All 102 strains of MRSA were multi-resistant strains, impervious to more than five antimicrobials. The most resistant group of strains resisted nine or ten of them. The results of multi-drug resistance testing are shown in Fig. 1. Summarising them by bird type, broiler and laying hen strains’ multi-drug resistance was relatively serious, with all resisting eight or more drugs, and the proportions of strains resisting nine or more were as high as 91.43% and 97.77%, respectively, while waterfowl strains’ multi-drug resistance was significantly lower at 77.27%.

Fig. 1.

Spa, MLST, and SCCmec typing results. According to MLST, spa, and SCCmec typing, there were six types in the 102 MRSA strains, among which ST9-t899-SCCmecIVb was the most prevalent, accounting for 70.59% of resistant strains overall. Another strain which was notably prevalent was ST9-t899-SCCmecIII. The six phenotypes were distributed in the different poultry farms as follows: from laying hens no strains other than ST9-t899 were isolated, from broilers two strains of ST9-t1939-SCCmecIVb and one strain of ST398-t1250-SCCmecIII were yielded, and from waterfowl one strain of ST398-t034-SCCmecV and one strain of ST398-t034-SCCmecIII were identified (Table 2).

(Saved entries)

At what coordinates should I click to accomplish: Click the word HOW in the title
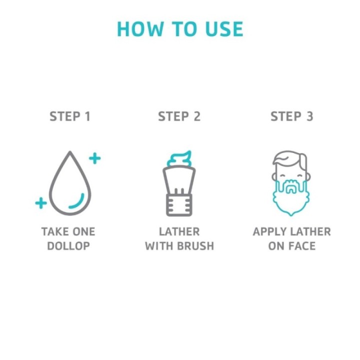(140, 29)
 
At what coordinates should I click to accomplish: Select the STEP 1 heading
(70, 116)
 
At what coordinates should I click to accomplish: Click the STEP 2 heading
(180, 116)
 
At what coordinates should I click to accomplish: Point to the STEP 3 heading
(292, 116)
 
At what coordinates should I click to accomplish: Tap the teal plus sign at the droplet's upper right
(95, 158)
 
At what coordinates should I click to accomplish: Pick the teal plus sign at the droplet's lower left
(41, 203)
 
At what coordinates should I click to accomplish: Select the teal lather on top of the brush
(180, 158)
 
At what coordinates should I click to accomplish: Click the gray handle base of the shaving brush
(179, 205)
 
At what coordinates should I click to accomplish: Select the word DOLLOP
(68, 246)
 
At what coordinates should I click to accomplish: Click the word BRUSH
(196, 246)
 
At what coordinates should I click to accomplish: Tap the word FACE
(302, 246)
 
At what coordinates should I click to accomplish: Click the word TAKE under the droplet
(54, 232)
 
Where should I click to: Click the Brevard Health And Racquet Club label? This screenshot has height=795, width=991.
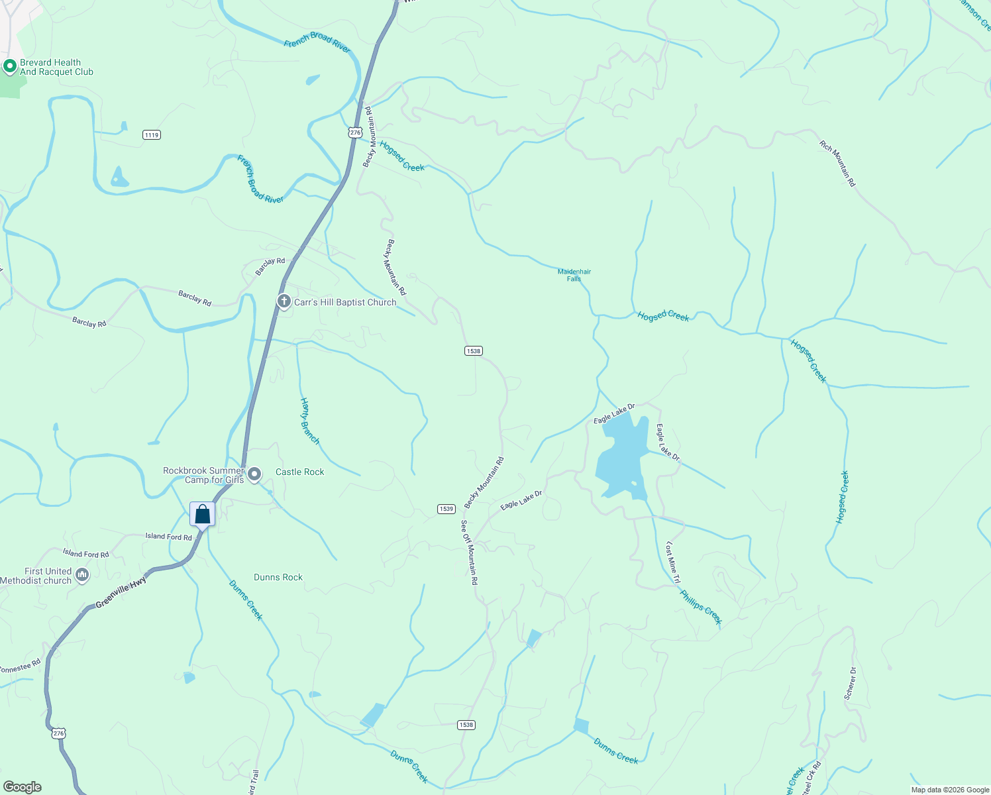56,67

---

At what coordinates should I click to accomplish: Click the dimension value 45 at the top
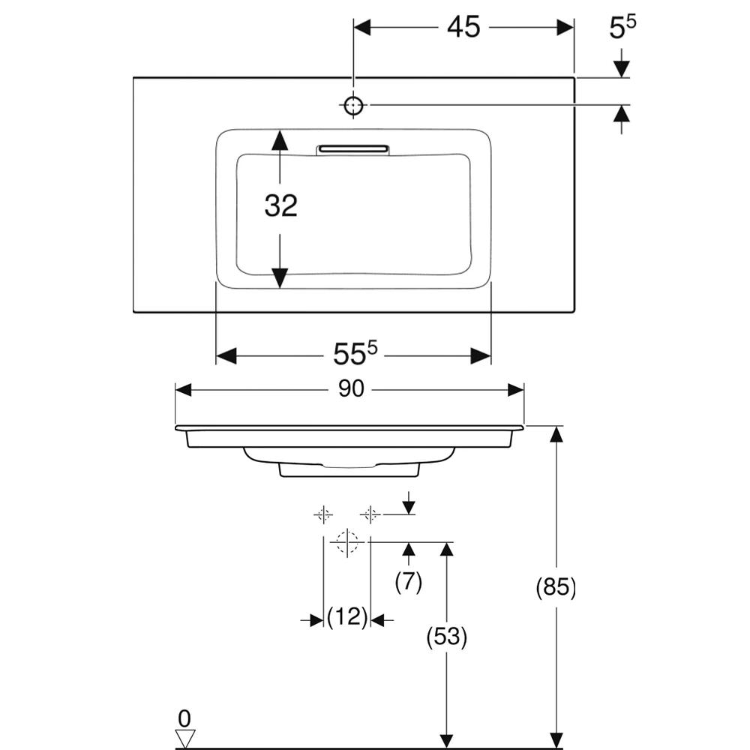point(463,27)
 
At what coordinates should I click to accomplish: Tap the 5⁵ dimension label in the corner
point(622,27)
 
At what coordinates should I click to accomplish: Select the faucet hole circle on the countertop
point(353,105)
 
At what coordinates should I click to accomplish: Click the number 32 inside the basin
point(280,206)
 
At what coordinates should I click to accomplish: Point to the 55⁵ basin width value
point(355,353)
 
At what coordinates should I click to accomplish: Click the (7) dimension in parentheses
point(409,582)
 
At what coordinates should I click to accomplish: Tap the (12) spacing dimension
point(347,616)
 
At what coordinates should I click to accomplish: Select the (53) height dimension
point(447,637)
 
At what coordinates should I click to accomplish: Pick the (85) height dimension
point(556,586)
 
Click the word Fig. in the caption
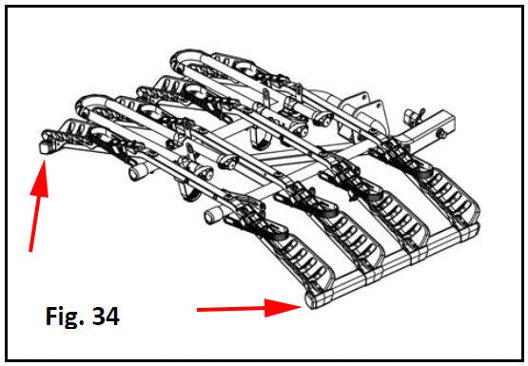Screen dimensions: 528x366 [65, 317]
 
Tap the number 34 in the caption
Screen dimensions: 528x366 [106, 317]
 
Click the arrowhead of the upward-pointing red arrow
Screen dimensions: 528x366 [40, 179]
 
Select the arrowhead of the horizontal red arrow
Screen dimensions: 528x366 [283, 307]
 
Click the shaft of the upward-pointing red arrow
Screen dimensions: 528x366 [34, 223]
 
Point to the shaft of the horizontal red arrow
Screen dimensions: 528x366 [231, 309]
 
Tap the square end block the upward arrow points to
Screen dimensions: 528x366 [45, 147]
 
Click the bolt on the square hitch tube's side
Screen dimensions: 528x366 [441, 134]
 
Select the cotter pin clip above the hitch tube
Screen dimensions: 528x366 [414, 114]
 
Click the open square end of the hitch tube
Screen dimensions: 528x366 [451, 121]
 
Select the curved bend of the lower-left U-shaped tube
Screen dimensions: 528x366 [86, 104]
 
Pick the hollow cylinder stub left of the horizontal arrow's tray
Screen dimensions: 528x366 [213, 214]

* * *

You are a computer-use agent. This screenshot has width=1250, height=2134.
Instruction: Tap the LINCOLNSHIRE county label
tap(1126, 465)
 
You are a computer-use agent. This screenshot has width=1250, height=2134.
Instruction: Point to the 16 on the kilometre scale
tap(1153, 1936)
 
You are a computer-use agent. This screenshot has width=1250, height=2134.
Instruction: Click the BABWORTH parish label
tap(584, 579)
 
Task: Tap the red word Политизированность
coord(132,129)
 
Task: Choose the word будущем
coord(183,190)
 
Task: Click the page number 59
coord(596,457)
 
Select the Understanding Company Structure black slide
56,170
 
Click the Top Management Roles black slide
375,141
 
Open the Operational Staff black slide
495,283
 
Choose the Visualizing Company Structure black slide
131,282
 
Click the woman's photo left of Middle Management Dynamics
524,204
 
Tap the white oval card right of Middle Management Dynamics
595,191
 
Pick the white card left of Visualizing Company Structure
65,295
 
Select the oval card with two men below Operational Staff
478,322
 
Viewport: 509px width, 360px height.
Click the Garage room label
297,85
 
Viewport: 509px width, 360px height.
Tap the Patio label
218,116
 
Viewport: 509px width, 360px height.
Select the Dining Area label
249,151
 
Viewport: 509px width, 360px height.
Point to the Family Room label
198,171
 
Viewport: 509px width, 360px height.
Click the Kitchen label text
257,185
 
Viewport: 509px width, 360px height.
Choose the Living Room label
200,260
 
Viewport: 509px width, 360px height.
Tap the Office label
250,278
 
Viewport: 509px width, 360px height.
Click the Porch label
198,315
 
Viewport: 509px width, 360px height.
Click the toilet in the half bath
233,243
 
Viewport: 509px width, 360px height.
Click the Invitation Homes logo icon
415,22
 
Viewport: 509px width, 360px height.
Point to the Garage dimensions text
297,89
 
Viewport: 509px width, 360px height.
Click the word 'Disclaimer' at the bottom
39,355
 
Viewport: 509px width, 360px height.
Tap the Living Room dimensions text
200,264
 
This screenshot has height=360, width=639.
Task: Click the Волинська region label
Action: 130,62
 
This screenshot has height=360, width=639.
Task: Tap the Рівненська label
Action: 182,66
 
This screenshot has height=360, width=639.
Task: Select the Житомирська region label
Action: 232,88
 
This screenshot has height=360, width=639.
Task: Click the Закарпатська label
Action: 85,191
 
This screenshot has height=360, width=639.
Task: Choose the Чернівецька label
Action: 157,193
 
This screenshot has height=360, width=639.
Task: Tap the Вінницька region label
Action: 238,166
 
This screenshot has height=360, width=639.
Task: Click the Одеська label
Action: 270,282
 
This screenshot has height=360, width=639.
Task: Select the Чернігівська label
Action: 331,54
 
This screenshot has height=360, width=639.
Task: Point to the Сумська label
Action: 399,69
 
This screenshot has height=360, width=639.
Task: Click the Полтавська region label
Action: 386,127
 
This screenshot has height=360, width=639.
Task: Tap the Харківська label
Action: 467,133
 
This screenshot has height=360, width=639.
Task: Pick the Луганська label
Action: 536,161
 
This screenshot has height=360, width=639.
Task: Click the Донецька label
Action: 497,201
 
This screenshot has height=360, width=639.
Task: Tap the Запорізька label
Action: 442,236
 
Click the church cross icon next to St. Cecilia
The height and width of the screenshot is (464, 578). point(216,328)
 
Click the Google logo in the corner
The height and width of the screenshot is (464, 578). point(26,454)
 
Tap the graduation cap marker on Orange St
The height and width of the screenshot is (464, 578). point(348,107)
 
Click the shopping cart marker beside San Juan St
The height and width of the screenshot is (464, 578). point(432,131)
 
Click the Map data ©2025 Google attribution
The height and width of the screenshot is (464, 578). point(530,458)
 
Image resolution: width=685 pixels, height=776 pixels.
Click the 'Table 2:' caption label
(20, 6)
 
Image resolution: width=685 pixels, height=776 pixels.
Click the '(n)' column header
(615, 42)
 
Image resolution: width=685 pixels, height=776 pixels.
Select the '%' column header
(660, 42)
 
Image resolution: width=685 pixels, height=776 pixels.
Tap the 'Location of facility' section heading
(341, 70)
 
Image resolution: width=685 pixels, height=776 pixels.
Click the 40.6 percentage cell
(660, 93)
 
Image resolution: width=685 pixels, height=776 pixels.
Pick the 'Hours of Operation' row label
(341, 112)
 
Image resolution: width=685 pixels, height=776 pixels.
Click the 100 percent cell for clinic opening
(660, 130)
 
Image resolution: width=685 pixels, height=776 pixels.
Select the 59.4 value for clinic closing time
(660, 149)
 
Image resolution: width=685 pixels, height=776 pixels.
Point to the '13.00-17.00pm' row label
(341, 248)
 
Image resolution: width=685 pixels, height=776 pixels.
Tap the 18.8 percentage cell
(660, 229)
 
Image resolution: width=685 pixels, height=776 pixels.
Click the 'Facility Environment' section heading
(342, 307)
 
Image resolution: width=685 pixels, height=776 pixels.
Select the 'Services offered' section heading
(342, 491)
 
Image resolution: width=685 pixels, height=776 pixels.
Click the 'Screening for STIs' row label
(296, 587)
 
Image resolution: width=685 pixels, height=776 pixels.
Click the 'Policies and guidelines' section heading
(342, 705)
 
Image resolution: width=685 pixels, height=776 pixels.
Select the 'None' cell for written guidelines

List of tasks -
- a) List every complete ST-spa-SCCmec type designation named in the MRSA passage.
- b) Write out the stretch of the MRSA passage from "All 102 strains" through "lower at 77.27%.".
- c) According to the MRSA passage, which type was the most prevalent among the 102 strains, and what share of resistant strains did it account for?

Outputs by task -
- a)
ST9-t899-SCCmecIVb
ST9-t899-SCCmecIII
ST9-t1939-SCCmecIVb
ST398-t1250-SCCmecIII
ST398-t034-SCCmecV
ST398-t034-SCCmecIII

- b)
All 102 strains of MRSA were multi-resistant strains, impervious to more than five antimicrobials. The most resistant group of strains resisted nine or ten of them. The results of multi-drug resistance testing are shown in Fig. 1. Summarising them by bird type, broiler and laying hen strains’ multi-drug resistance was relatively serious, with all resisting eight or more drugs, and the proportions of strains resisting nine or more were as high as 91.43% and 97.77%, respectively, while waterfowl strains’ multi-drug resistance was significantly lower at 77.27%.

- c) ST9-t899-SCCmecIVb was the most prevalent type, accounting for 70.59% of resistant strains overall.